Deze eerste lijnsdiensten zijn zich vaak niet bewust van welke rol ze kunnen spelen in bepaalde onderzoeken (bijvoorbeeld het snoeien van een boom of ander groen om een huis beter te kunnen observeren). Vandaar dat deze studiedag voor mij de aanzet moet zijn van een globaal communicatie- en informatiesysteem tussen de staatsveiligheid en deze betrokken diensten.
Meer openheid
Voor mij komt deze studiedag misschien zelfs (iets) te laat, maar beter laat dan nooit. En het pleit voor de huidige leiding van de veiligheid van de staat dat zij dit initiatief nu nemen, samen met uitgeverij Politeia.
In diezelfde context heeft de staatsveiligheid voor het jaar 2008 voor het eerst een jaarverslag gepubliceerd (3).

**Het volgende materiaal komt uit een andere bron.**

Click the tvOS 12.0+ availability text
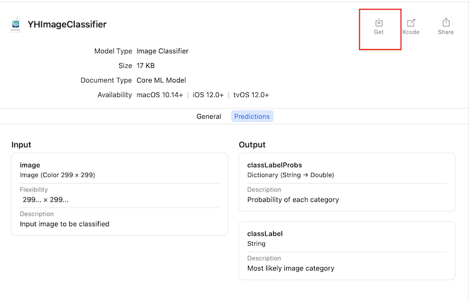472x302 pixels. 251,95
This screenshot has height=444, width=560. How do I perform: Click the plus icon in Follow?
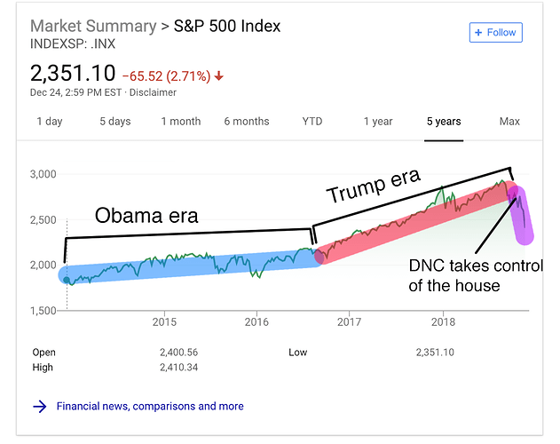click(478, 33)
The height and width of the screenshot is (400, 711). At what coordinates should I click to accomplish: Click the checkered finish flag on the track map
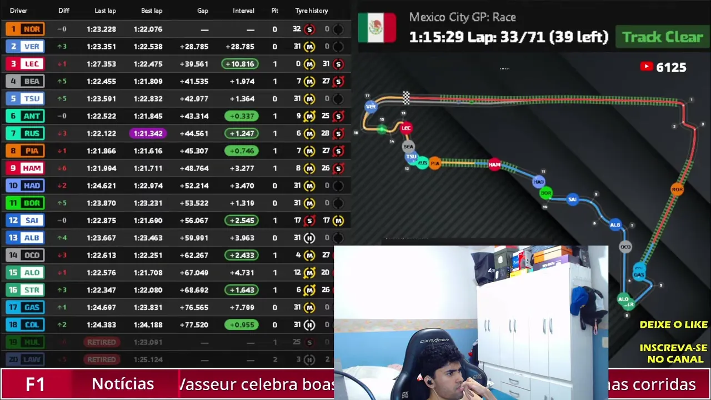pyautogui.click(x=406, y=97)
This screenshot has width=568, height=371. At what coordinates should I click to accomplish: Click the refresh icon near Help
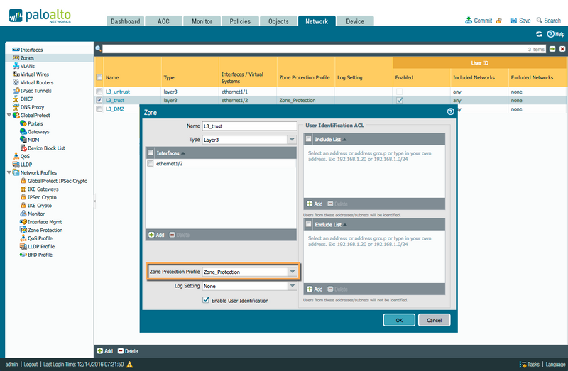539,34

Ik ben er al jaren voorstander van dat de staatsveiligheid, maar ook de algemene Dienst Inlichtingen en Veiligheid (DIV) van defensie - zij het iets minder, gezien hun specifiekere werking - meer openheid zouden vertonen naar het brede publiek toe, dus zeker naar deze eerstelijnsactoren, die in heel wat dossiers partners kunnen zijn.
Openheid van werking staat voor mij niet haaks op geheimhouding van dossiers of bepaalde elementen ervan. En ook hier geldt de spreuk ‘onbekend is onbemind’.
Vaak leeft nu de indruk bij de bevolking, ook al is dit onterecht, dat de staatsveiligheid iets te verbergen heeft.
In feite is de veiligheid van de staat een dienst met veel gezag, maar met weinig of geen uitvoerende macht.
Ik ben een politicus, die, als ik standpunten verdedig, die ook altijd in de praktijk probeer om te zetten. Zo was voormalig administrateur-generaal van de veiligheid van de staat Koen Dassen al in 2004 te gast op de politieacademie in Sint-Truiden met een spreekbeurt als titel ‘Staatsveiligheid: een publiek geheim?’.
De politieacademie wordt enkele keren per jaar georganiseerd door de politiezone Sint-Truiden -Gingelom - Nieuwerkerken, waarvan ik voorzitter ben.
Wij nodigen steeds sprekers uit de justitie- en/of veiligheidssfeer uit in onze historische Academiezaal.
Met dat thema waren wij als het ware een beetje voorloper van deze studiedag.
Wat mij betreft, kan en/of moet dit initiatief het vertrekpunt zijn van een andere, meer open communicatie- en informatiestrategie van de staatsveiligheid naar institutionele partners toe, zoals hoger aangehaald, maar eveneens naar de burger toe (bijvoorbeeld via folders, ministeriële omzendbrieven, die de lokale besturen via hun informatiekanalen in ‘menselijke taal’ naar hun inwoners kunnen verspreiden, nieuwsbrieven, nieuws op de website, etc.).
Dit verreist hier aandacht voor hebben binnen de organisatie en hier voldoende mensen en middelen voor inzetten, maar tevens een andere mentaliteit.
Slechts een begin
Ik ga wat dat betreft nog een stap verder: deze studiedag kan het begin zijn van het ontwikkelen van concrete samenwerkingsmodellen tussen de staatsveiligheid enerzijds en gemeenten, steden, politiezones, OCMW’ s, etc. anderzijds.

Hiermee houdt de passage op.